**Task details**
Copy out the lines below verbatim, beginning with the line that contains "Given: Open the Türkçe language selector" and ending with the line that contains "Looking at the screenshot, I should click(129, 101).", including both of those lines.

━━━━━ Records to use ━━━━━

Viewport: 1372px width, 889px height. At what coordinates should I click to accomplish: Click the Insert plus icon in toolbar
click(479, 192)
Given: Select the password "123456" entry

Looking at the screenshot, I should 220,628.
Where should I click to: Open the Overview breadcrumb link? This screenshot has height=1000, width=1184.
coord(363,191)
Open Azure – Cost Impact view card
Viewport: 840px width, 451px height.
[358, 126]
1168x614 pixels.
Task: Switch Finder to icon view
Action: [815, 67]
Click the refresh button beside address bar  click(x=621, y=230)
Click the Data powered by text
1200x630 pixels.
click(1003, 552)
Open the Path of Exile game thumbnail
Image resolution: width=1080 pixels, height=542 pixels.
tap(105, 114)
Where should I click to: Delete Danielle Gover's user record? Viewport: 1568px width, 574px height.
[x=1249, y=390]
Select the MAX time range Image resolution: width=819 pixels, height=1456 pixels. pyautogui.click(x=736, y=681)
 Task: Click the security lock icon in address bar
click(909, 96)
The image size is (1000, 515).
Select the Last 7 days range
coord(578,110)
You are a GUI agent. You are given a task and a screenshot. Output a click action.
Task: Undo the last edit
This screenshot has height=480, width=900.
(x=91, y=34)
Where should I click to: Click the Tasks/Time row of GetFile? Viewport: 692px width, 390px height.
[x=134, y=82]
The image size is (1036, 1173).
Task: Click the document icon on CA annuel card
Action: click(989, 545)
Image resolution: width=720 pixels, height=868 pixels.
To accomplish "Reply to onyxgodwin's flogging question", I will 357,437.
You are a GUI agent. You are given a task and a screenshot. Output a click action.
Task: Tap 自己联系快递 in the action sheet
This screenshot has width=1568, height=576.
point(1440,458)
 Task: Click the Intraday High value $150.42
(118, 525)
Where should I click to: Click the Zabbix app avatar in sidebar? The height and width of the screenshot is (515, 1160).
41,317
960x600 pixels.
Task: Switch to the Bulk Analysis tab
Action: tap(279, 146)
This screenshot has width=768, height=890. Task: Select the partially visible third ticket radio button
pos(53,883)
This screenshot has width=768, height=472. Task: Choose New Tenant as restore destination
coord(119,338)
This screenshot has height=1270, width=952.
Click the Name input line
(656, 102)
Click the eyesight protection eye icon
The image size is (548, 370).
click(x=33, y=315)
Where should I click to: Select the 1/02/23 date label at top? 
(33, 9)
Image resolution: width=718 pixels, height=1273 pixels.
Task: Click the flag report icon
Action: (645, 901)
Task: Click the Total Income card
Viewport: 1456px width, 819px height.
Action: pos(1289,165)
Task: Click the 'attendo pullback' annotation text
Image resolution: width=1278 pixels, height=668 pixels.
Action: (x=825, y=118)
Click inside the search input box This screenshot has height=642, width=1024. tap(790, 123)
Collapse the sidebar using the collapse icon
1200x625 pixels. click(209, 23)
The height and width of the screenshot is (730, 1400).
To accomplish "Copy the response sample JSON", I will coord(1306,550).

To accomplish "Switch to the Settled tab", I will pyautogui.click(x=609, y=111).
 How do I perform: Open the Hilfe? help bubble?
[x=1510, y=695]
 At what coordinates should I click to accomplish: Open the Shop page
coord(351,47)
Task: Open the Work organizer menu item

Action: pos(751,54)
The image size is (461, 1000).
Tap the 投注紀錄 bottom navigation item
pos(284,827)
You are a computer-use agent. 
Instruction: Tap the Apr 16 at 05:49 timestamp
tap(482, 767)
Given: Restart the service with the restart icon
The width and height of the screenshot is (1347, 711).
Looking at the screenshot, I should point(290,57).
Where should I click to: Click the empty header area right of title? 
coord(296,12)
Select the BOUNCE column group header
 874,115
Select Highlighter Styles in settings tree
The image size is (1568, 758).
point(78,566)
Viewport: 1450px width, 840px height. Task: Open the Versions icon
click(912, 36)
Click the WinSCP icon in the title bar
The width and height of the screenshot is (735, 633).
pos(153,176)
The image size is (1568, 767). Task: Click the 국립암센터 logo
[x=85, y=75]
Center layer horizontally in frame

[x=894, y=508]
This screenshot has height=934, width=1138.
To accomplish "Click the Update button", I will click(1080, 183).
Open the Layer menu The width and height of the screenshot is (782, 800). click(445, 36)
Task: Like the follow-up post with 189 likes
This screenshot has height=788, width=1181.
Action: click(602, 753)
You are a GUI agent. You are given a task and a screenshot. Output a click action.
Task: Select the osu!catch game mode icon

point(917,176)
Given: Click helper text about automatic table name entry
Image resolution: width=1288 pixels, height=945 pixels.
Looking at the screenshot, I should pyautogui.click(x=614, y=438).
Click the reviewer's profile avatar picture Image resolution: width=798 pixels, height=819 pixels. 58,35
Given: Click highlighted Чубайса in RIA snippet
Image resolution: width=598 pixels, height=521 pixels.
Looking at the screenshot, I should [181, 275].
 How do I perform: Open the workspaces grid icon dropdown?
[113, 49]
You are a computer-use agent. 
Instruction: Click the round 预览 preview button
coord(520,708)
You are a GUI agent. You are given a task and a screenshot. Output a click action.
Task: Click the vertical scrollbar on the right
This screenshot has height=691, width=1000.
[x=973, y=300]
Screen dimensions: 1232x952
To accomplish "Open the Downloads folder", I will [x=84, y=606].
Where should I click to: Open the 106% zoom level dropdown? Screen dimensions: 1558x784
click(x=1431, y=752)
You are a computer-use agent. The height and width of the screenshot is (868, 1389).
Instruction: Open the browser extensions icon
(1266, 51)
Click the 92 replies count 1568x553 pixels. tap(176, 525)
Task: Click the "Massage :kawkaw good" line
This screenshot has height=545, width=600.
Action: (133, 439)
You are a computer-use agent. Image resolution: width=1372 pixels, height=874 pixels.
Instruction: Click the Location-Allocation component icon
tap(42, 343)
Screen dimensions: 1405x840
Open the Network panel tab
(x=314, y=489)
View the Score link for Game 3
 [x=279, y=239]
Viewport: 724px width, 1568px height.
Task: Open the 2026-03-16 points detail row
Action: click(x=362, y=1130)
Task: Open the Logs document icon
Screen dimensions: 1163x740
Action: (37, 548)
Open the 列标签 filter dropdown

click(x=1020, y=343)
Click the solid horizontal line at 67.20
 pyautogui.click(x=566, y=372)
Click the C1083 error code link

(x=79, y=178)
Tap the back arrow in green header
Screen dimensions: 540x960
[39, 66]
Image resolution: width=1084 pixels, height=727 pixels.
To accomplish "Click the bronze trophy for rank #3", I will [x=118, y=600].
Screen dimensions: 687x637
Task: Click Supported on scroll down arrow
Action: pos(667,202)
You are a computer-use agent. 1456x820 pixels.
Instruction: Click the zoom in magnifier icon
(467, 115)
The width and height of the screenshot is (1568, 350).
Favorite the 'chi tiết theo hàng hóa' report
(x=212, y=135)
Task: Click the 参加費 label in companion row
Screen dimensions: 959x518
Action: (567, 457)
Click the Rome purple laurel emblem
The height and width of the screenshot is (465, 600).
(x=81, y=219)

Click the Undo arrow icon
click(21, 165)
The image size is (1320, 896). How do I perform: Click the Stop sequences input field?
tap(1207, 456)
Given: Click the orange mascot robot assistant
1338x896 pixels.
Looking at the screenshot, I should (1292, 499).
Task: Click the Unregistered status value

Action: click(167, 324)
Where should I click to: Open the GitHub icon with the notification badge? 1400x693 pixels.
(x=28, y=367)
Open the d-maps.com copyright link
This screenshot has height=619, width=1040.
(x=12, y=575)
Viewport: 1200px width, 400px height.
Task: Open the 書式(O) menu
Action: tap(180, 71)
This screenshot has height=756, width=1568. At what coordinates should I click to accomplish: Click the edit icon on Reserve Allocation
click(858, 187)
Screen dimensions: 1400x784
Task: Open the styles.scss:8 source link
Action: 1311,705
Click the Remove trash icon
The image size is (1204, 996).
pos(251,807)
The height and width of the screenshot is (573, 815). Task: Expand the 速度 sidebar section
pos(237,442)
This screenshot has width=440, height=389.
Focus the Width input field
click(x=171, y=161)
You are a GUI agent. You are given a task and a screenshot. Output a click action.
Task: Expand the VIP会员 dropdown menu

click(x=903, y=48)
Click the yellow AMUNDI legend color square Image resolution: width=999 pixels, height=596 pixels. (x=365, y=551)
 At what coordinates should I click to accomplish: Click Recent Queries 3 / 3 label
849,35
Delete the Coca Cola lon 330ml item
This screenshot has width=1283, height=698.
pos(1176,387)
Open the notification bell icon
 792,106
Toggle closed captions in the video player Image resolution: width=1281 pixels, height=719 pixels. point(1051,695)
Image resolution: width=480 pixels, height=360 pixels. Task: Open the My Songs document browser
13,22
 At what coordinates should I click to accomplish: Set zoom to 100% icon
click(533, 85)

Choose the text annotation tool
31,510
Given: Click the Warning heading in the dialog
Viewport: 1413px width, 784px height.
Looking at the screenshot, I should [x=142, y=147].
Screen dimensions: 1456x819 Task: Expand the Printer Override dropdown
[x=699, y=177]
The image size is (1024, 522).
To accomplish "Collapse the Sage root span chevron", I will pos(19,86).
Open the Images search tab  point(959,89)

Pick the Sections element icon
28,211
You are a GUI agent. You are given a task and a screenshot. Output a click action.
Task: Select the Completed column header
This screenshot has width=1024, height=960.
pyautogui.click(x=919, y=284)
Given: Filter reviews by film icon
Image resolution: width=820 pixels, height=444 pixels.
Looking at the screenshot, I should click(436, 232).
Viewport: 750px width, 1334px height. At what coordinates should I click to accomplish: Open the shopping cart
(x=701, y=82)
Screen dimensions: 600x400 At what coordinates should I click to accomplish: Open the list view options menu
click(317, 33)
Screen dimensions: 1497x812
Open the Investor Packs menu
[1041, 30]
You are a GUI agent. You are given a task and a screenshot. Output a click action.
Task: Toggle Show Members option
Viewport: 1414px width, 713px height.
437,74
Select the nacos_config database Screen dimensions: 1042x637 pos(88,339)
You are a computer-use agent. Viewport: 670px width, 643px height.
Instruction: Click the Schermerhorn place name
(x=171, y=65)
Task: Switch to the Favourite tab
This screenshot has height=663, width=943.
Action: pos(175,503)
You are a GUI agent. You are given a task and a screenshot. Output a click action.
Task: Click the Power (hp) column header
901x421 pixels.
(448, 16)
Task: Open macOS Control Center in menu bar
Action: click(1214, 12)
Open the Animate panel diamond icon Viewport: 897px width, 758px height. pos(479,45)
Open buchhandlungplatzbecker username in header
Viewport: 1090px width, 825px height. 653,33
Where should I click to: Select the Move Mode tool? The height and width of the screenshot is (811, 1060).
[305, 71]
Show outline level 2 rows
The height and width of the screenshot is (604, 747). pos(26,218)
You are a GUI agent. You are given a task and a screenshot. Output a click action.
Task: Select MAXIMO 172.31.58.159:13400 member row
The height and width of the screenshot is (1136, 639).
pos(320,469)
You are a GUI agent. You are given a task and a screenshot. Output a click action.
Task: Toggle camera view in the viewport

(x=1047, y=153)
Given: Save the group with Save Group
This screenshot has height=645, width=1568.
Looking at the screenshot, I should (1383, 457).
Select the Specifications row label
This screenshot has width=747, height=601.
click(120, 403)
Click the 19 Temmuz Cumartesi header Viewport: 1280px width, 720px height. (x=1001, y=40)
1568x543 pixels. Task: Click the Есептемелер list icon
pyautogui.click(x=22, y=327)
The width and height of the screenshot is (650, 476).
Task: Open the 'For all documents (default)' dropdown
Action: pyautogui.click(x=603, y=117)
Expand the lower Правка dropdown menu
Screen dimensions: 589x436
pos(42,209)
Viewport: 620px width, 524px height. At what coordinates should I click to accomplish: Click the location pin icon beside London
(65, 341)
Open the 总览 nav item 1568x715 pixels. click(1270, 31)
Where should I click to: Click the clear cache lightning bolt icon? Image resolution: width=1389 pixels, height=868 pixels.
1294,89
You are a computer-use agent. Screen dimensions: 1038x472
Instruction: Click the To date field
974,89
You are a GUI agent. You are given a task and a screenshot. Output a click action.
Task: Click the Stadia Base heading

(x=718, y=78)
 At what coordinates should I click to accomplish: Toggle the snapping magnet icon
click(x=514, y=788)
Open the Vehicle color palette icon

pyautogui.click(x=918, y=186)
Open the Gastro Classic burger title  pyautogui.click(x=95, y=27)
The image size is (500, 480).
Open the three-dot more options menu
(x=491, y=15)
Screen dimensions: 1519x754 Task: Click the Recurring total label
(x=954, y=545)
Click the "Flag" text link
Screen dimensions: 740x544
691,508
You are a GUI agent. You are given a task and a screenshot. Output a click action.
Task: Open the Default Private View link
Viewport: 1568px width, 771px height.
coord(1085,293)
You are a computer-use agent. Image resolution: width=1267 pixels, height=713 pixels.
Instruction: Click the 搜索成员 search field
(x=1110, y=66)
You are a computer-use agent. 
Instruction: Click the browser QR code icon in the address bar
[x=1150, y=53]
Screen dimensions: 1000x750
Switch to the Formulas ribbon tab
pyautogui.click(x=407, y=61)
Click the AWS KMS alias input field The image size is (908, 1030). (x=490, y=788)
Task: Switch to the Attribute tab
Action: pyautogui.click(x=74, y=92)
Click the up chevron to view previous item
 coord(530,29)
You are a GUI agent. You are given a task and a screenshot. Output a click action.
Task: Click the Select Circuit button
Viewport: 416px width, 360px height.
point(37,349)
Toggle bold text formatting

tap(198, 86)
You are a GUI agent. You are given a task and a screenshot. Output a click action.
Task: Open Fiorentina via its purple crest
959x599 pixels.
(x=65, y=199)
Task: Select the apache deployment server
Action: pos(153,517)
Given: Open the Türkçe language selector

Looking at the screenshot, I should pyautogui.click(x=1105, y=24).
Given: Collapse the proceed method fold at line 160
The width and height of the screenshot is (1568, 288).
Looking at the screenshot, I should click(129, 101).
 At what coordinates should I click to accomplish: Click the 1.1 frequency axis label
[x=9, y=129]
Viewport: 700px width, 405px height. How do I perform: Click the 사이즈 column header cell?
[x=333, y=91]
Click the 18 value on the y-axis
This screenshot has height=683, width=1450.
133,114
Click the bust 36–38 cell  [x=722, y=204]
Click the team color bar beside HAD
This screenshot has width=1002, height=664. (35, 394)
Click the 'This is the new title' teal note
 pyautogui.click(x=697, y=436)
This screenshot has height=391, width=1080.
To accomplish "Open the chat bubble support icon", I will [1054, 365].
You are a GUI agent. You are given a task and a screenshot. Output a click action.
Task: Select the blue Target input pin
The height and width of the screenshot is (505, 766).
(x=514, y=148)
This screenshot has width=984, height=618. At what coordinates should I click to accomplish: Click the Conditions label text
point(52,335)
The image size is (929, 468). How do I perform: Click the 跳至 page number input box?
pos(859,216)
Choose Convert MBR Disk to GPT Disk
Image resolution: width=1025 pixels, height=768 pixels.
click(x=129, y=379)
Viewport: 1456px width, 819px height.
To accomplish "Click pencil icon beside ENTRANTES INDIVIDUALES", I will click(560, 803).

━━━━━

**Task response**
Given: Open the Türkçe language selector

Looking at the screenshot, I should pyautogui.click(x=1105, y=24).
Given: Collapse the proceed method fold at line 160
The width and height of the screenshot is (1568, 288).
Looking at the screenshot, I should click(129, 101).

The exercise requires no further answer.